A new report from Meridien Research highlights a serious stumbling block for financial institutions working to comply with the proposed Basel II requirements. Joining the ranks of problems associated with market data as firms move toward straight-through processing, risk data is also proving to be quite a challenge as firms move to automate the internal-ratings based approach (IRB) to calculating credit risk capital and surrounding data for credit-risk assessment and management. Meridien's report entitled, "The Credit Risk Data Puzzle: Do You Have All the Pieces?" examines the risk-data dilemma and how firms are looking to solve the problem.
"The data hasn't really been focused on too much," says Peter Keppler, analyst at Meridien Research, "But it's going to be a big hump that institutions have to get over. The credit-risk data is all over the place within these institutions and has to be gathered from each product type or business line and is often in disparate formats." He adds that some areas within a firm may have data that is more usable such as already in databases or flat files, while other areas may still be dealing with the data in paper files or spreadsheets, which makes the automation even more difficult.
Keppler uses an example of moving good standing credits into the delinquency area, when the data on that credit comes from different areas and has to flow to another area. "But it seems like there aren't a lot of specific tools that are available for automating the process," says Keppler. "So this is going to initially be a big manual search, collect and organize mission."
How are firms approaching this undertaking? Keppler says that there is no one technology to solve the problem, instead financial institutions are going to have to examine their business lines and processes in order to come up with a firm-specific strategy to automate the data movement. "There won't be a one-size-fits-all solution," adds Keppler. "Every institution is going to have to put together the appropriate pieces for themselves. They are going to have to kind of cobble together a system and processes for collecting the data on an automated basis and cleansing it and then hopefully they will have a reasonably consistent data model that will work across the different asset classes."
The Meridien report further breaks down the IRB-data collection process into five stages: collection and aggregation, data modeling and storage, infrastructure building, automation and maintenance and enhancement. Keppler points out that this process will mainly be necessary for the more complex financial institutions that seek regulatory approval for using a more advanced IRB approach for their credit capital calculations.

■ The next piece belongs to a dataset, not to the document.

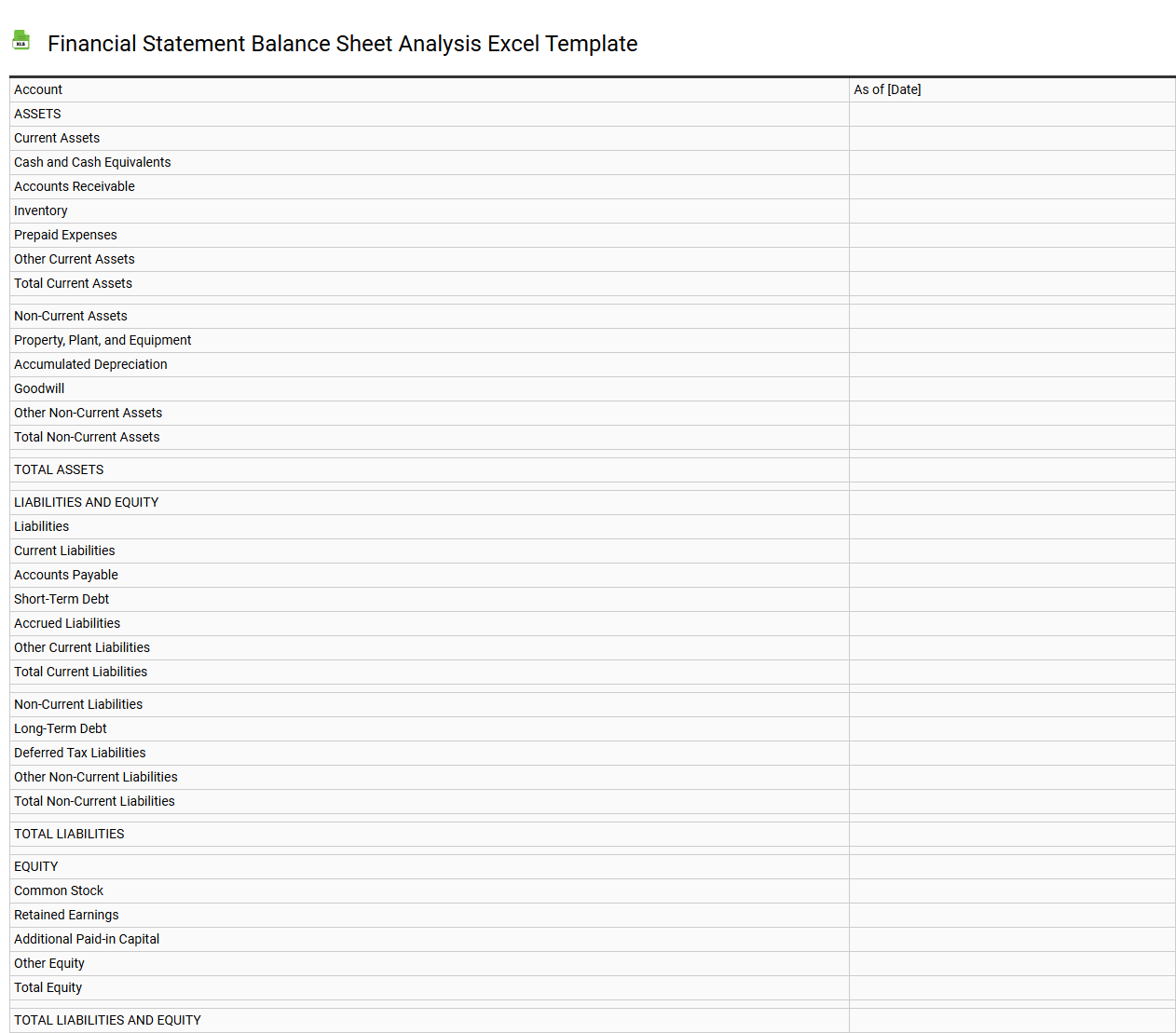Select the Retained Earnings value cell
This screenshot has height=1033, width=1176.
pos(1011,915)
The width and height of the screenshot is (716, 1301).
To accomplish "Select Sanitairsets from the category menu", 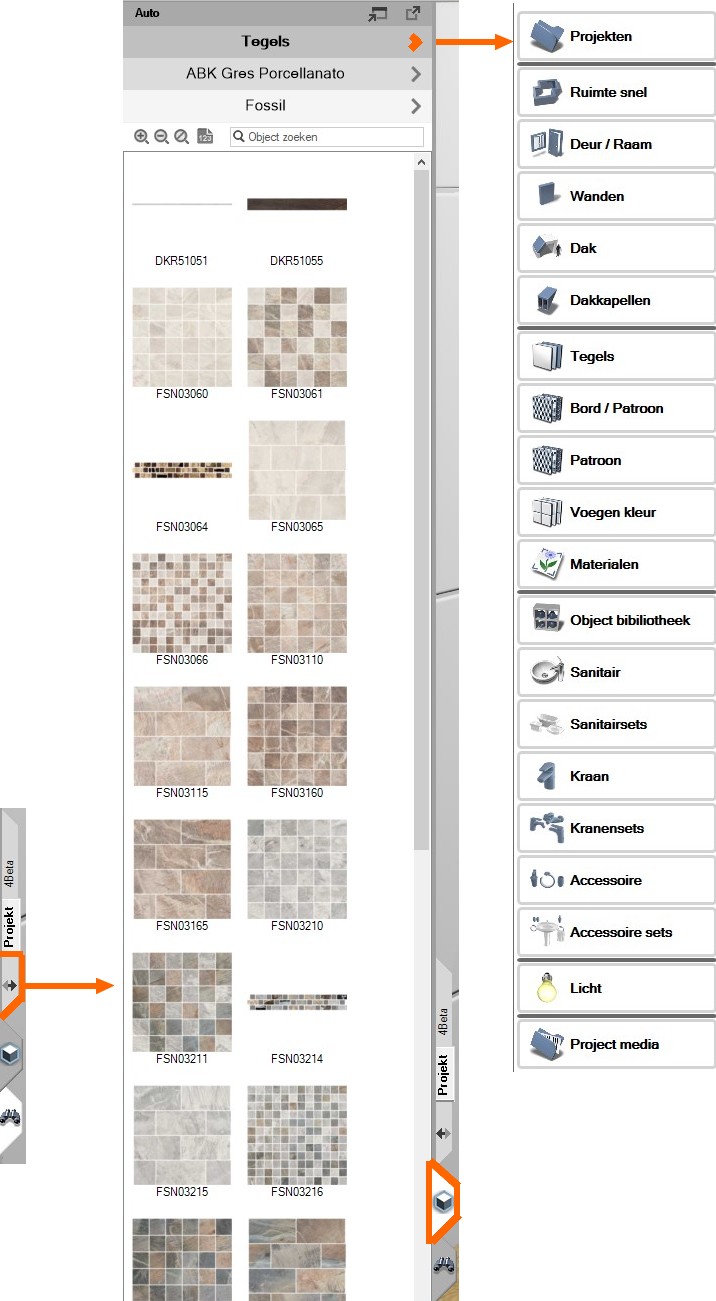I will (616, 724).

But what is compelling these institutions to undertake such a challenge? Keppler says that the more complex institutions are being encouraged by regulators to implement the more advanced IRB approach for calculating capital allocation mainly because the size and complexity of asset classes and business lines continues to increase as banks are getting bigger and consolidation grows. "There's going to be a point where some sort of size or complexity will be passed and those institutions are going to have to step up the ladder," says Keppler. In addition, he says that there are moderate incentives in the form of slightly reduced capital requirements if institutions can prove they have a sophisticated ability to monitor and manage their risks.